AIM OF THE TASK:
Lower down are entries containing pictures. Copy exactly, without those pictures, the lines from the line with "The width and" through the line with "At what coordinates should I click to accomplish: Jump".

──────── MATERIAL TO PROCESS ────────

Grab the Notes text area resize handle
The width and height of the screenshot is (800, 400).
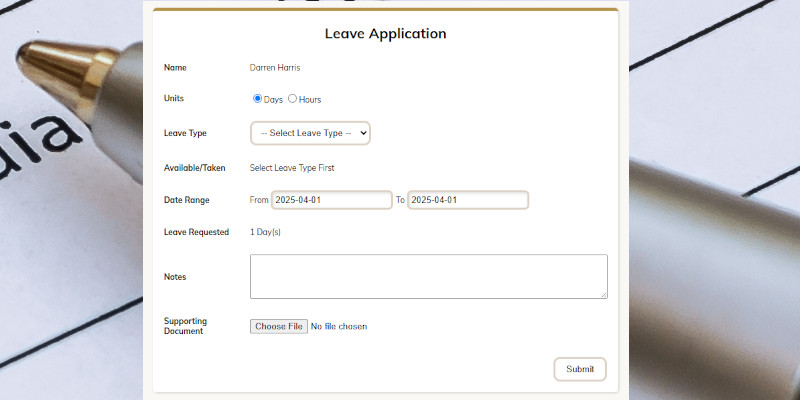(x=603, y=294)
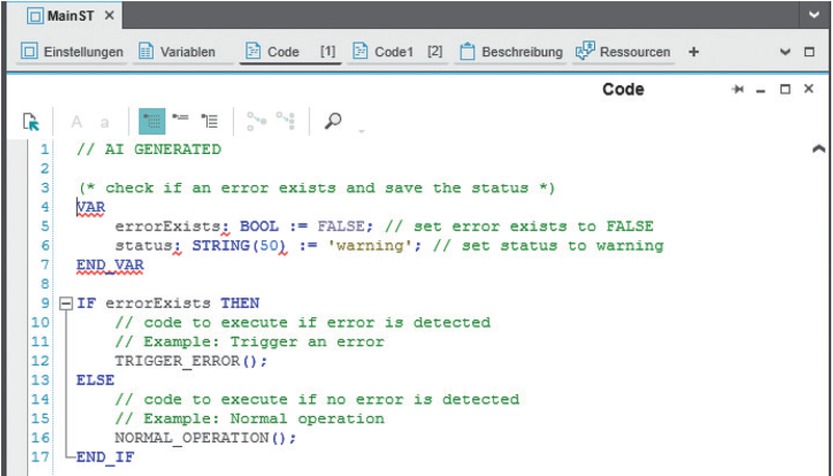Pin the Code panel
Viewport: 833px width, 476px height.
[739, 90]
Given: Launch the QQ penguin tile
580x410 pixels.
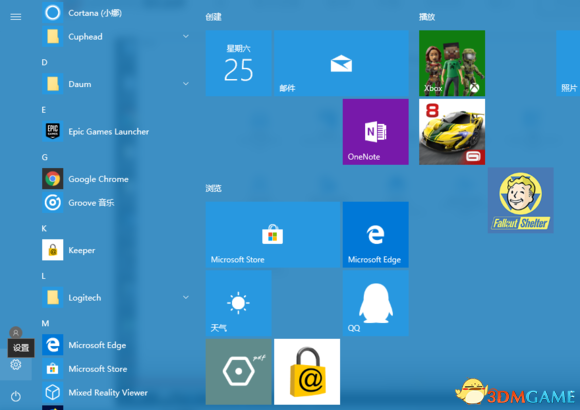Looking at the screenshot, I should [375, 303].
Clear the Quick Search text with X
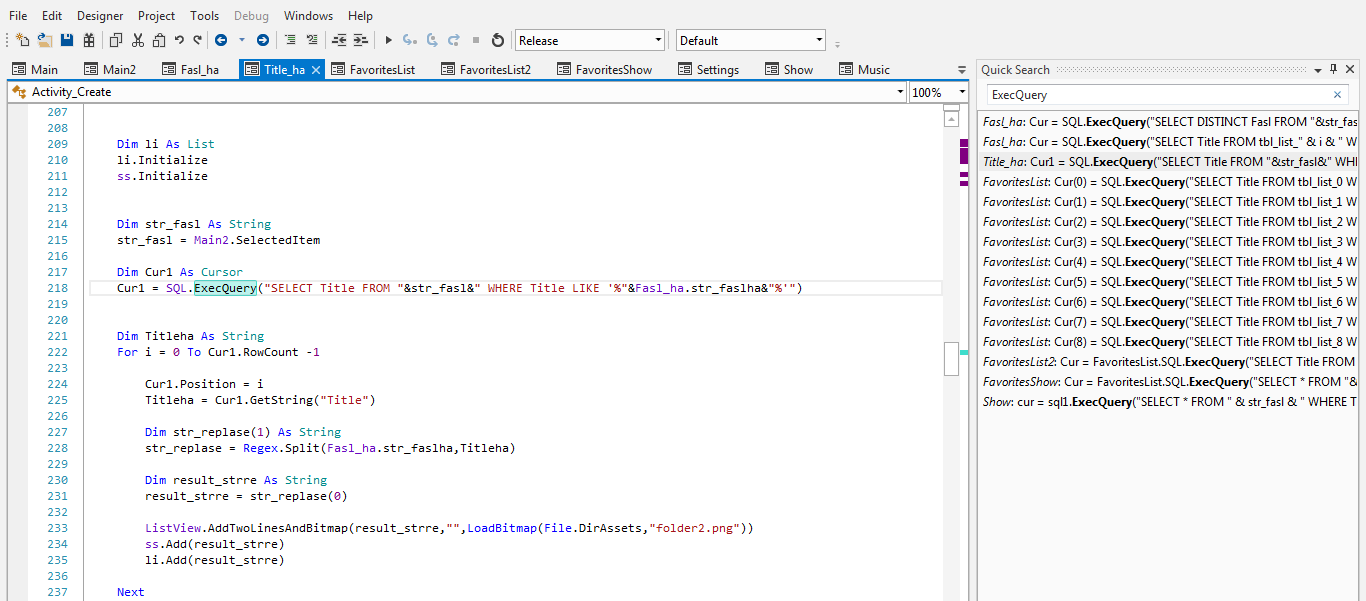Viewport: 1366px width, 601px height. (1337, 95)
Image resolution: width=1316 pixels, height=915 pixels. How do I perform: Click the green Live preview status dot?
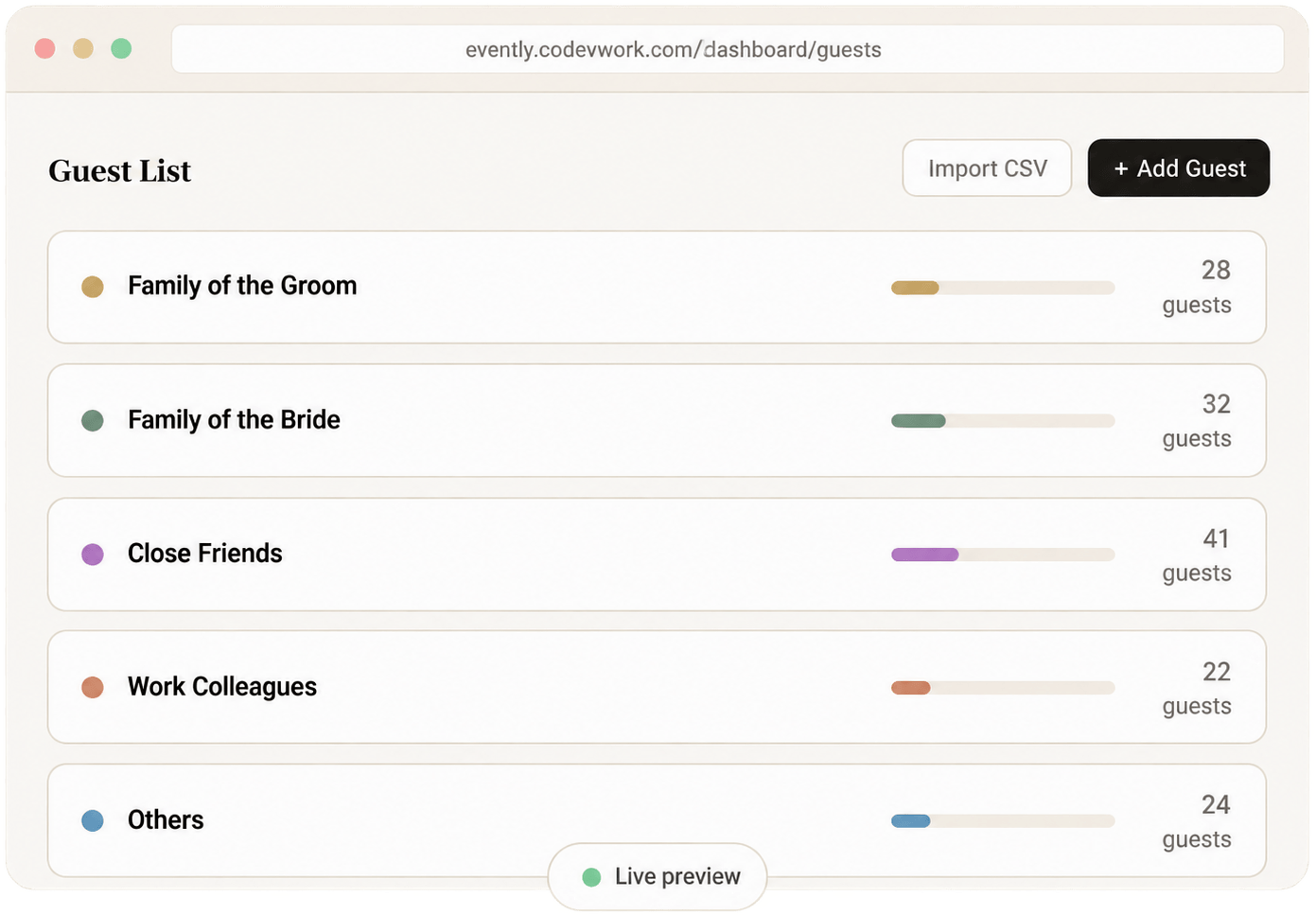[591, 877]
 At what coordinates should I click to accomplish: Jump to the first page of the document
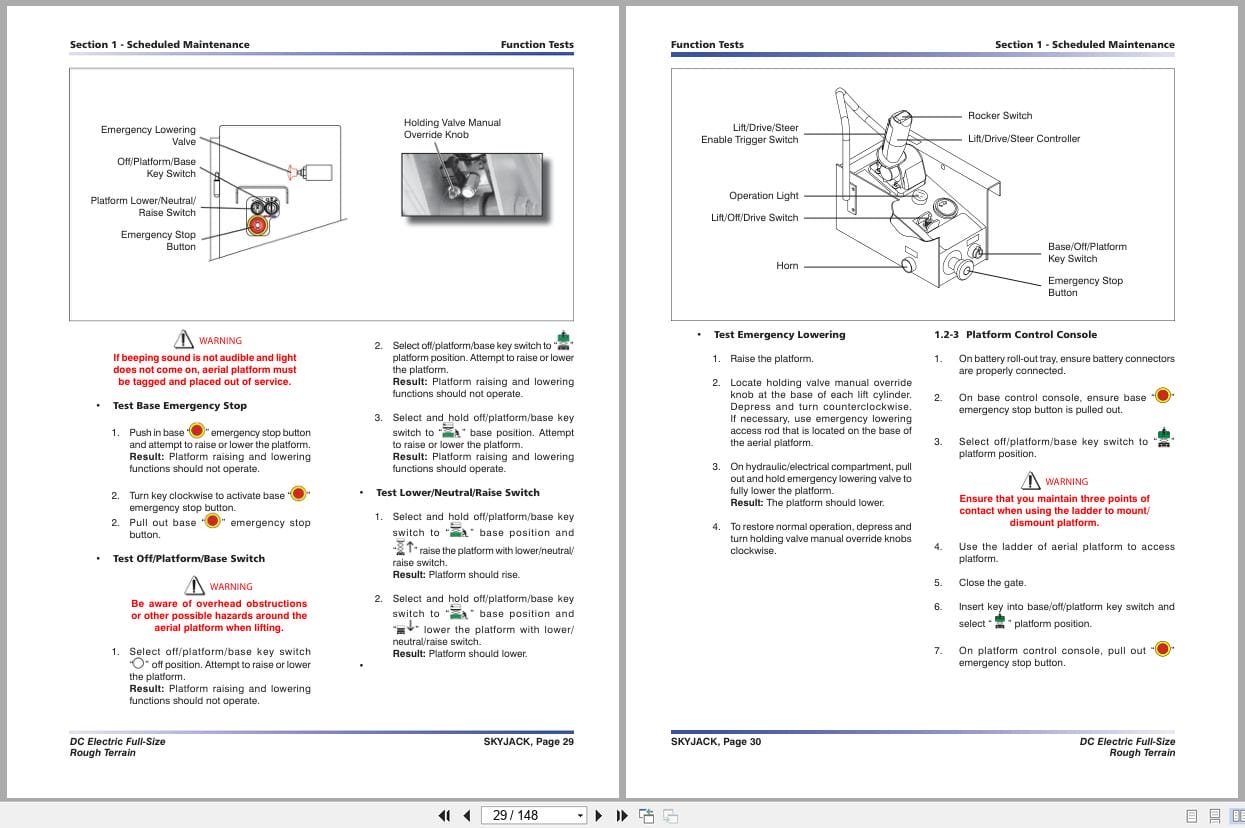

────────
──────── MATERIAL TO PROCESS ────────

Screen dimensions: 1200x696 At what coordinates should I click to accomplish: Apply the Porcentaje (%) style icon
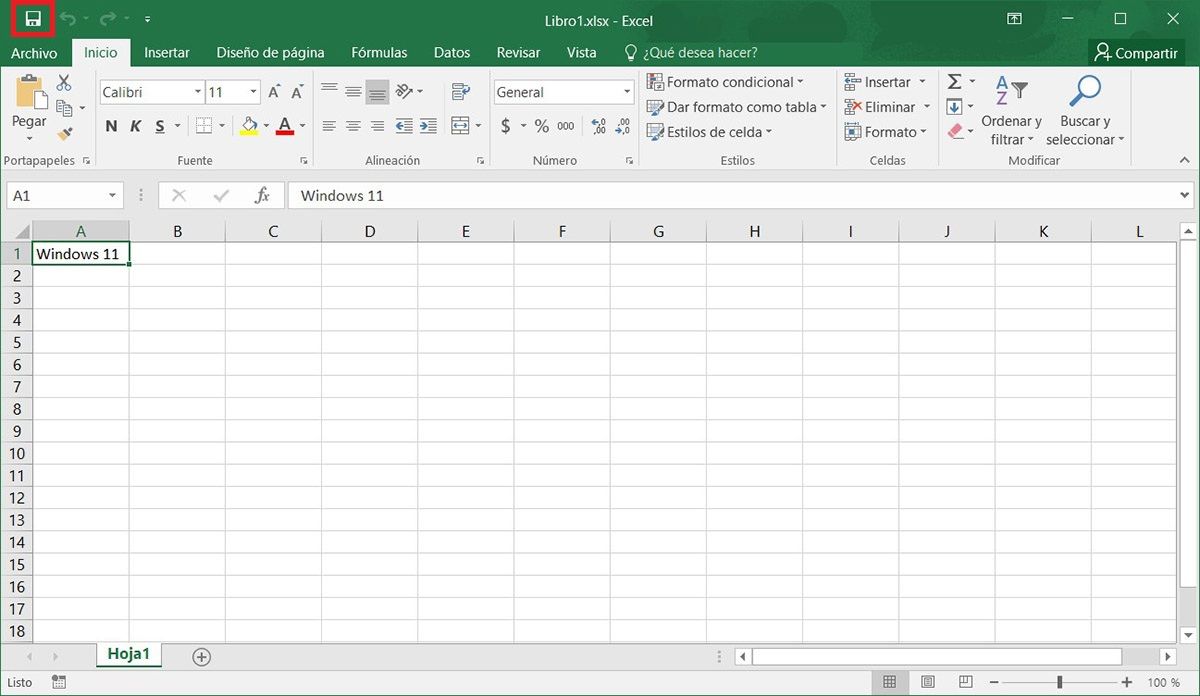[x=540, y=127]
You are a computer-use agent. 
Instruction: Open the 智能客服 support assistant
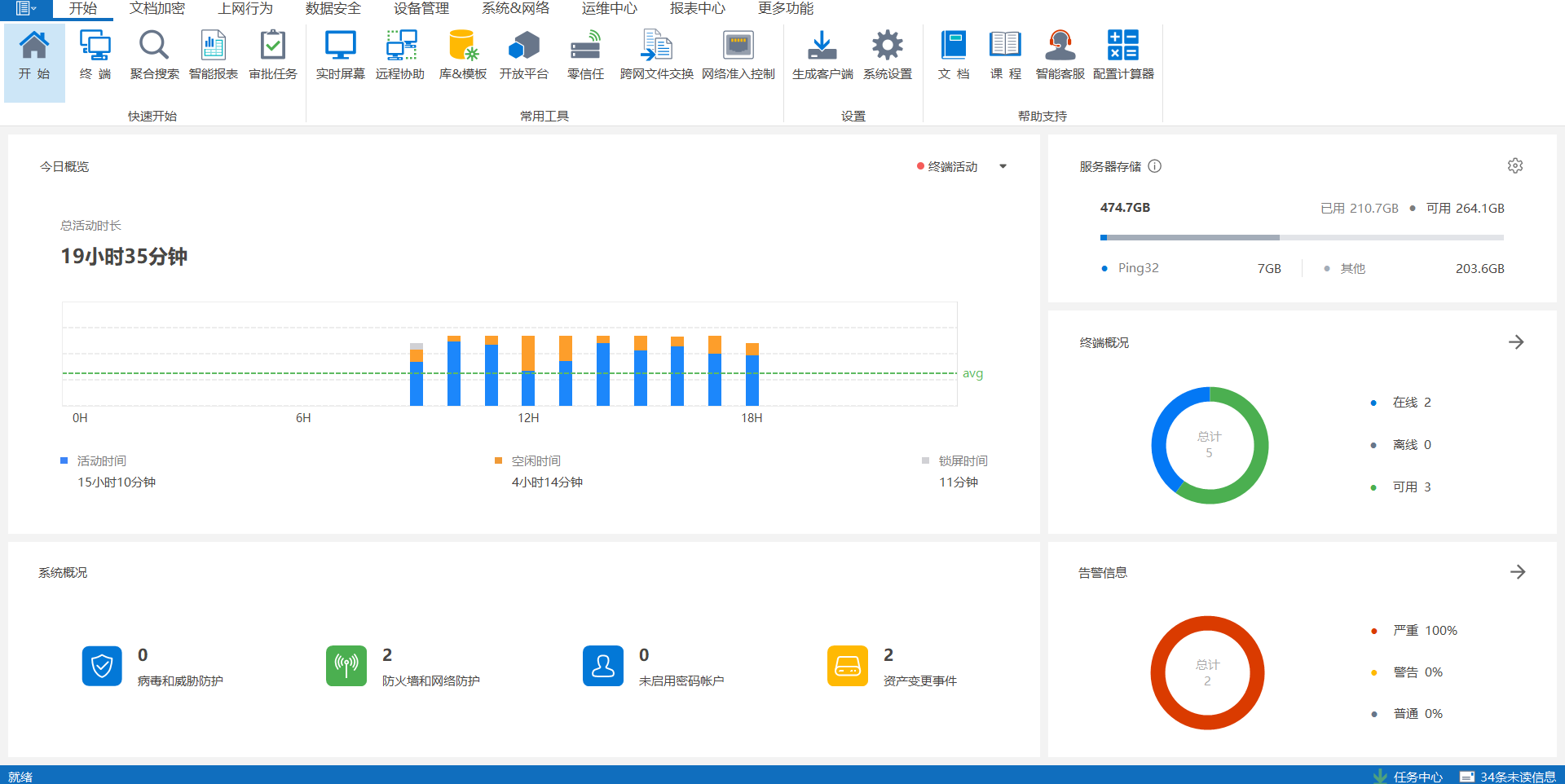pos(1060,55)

────────

THE ANSWER:
The width and height of the screenshot is (800, 400).
(x=603, y=294)
Pin the Code panel
Viewport: 833px width, 476px height.
[739, 90]
Given: Launch the QQ penguin tile
580x410 pixels.
Looking at the screenshot, I should [375, 303].
Clear the Quick Search text with X
Viewport: 1366px width, 601px height. (1337, 95)
Image resolution: width=1316 pixels, height=915 pixels. How do I perform: Click the green Live preview status dot?
[591, 877]
 At what coordinates should I click to accomplish: Jump to the first page of the document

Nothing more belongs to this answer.